Andersen-effect
Inzicht in het Andersen-effect
Het Andersen-effect is een verwijzing naar auditors die nog meer due diligence uitvoeren dan voorheen nodig was om de soorten financiële, boekhoudkundige fouten en ongelukken te voorkomen die de ineenstorting van Enron in 2001 veroorzaakten.
Het Andersen-effect dankt zijn naam aan het voormalige in Chicago gevestigde accountantskantoor Arthur Andersen LLP. In 2001 was Arthur Andersen uitgegroeid tot een van de Big 5-accountantskantoren en trad hij toe tot PricewaterhouseCoopers, Deloitte Touche Tohmatsu, Ernst & Young en KPMG. Op zijn hoogtepunt had Arthur Andersen bijna 28.000 mensen in de VS en 85.000 wereldwijd. Het bedrijf stond wereldwijd bekend om zijn vermogen om internationaal experts in te zetten om multinationals te adviseren over zijn audit, belasting- en adviespraktijken.
Belangrijkste leerpunten
- Het Andersen-effect dankt zijn naam aan het voormalige in Chicago gevestigde accountantskantoor Arthur Andersen LLP en het verband met wat bekend werd als het Enron-schandaal.

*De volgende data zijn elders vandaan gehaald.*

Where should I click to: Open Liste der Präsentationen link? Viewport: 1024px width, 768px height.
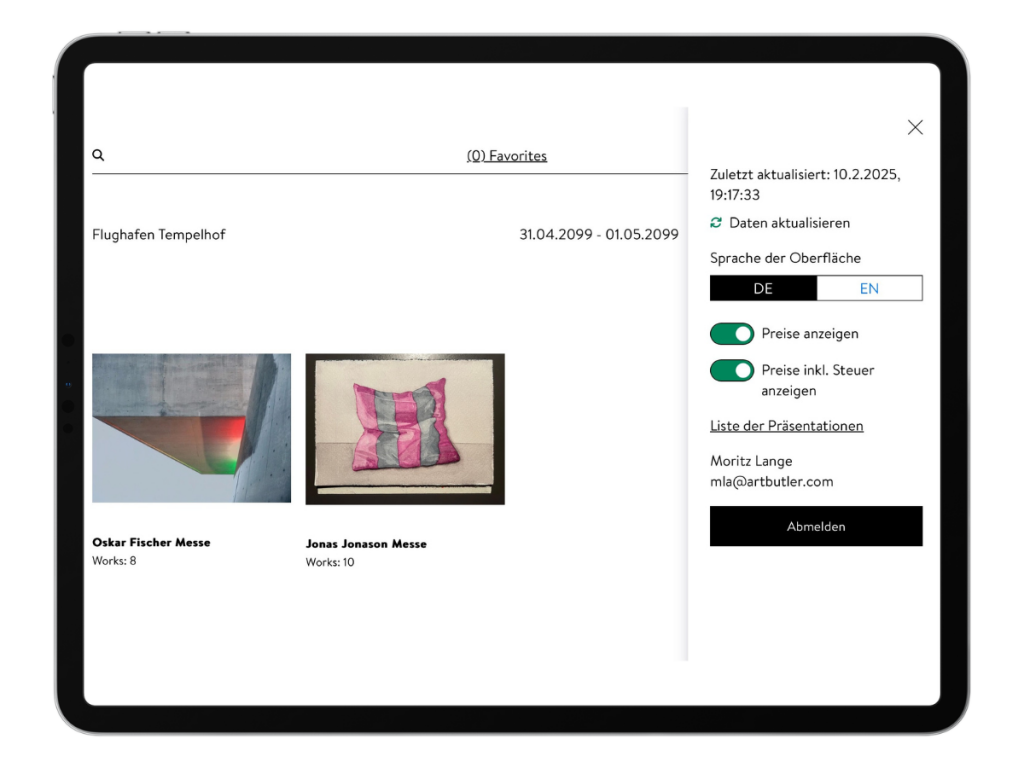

- In 2002 viel het allemaal ineen voor Arthur Andersen toen er meer foutieve audits werden ontdekt in de loop van de aanklacht en het onderzoek van Enron.
- De Sarbanes-Oxley Act van 2002 werd door het Congres aangenomen om nieuwe of uitgebreide federale vereisten vast te stellen voor alle Amerikaanse openbare bedrijven, management en openbare accountantskantoren om een ander Enron- en Andersen-effect te voorkomen.
Van een “Big 5” tot Collapse
In 2002 viel al het vertrouwen en alle glorie weg. In juni werd Andersen veroordeeld wegens belemmering van de rechtsgang wegens het versnipperen van documenten die verband hielden met de controle van Enron, wat resulteerde in wat berucht bekend werd als het Enron-schandaal. Zelfs de Securities and Exchange Commission (SEC) kwam niet ongedeerd tevoorschijn. Velen beschuldigden de toezichtscommissie ervan ‘achter het stuur te slapen’. Maar afgezien van Enron stond de tot dan toe zeer gerenommeerde en gerespecteerde Arthur Andersen het meest te verliezen, en dat deed hij ook.
Meer foutieve audits namens Arthur Andersen werden ontdekt in de loop van de aanklacht tegen Enron en het onderzoek. Grote boekhoudschandalen in verband met Arthur Andersen gingen verder met Waste Management, Sunbeam en WorldCom.
Sarbanes-Oxley
Het daaropvolgende faillissement van WorldCom, dat Enron snel overtrof als het grootste faillissement in de geschiedenis op dat moment, resulteerde in een klassiek domino-effect van boekhoudkundige en bedrijfsschandalen. De reactie van de sector was een snelle poging om het Andersen-effect te vermijden door een sterke corporate governance toe te passen en de boekhoudkundige controles aan te scherpen.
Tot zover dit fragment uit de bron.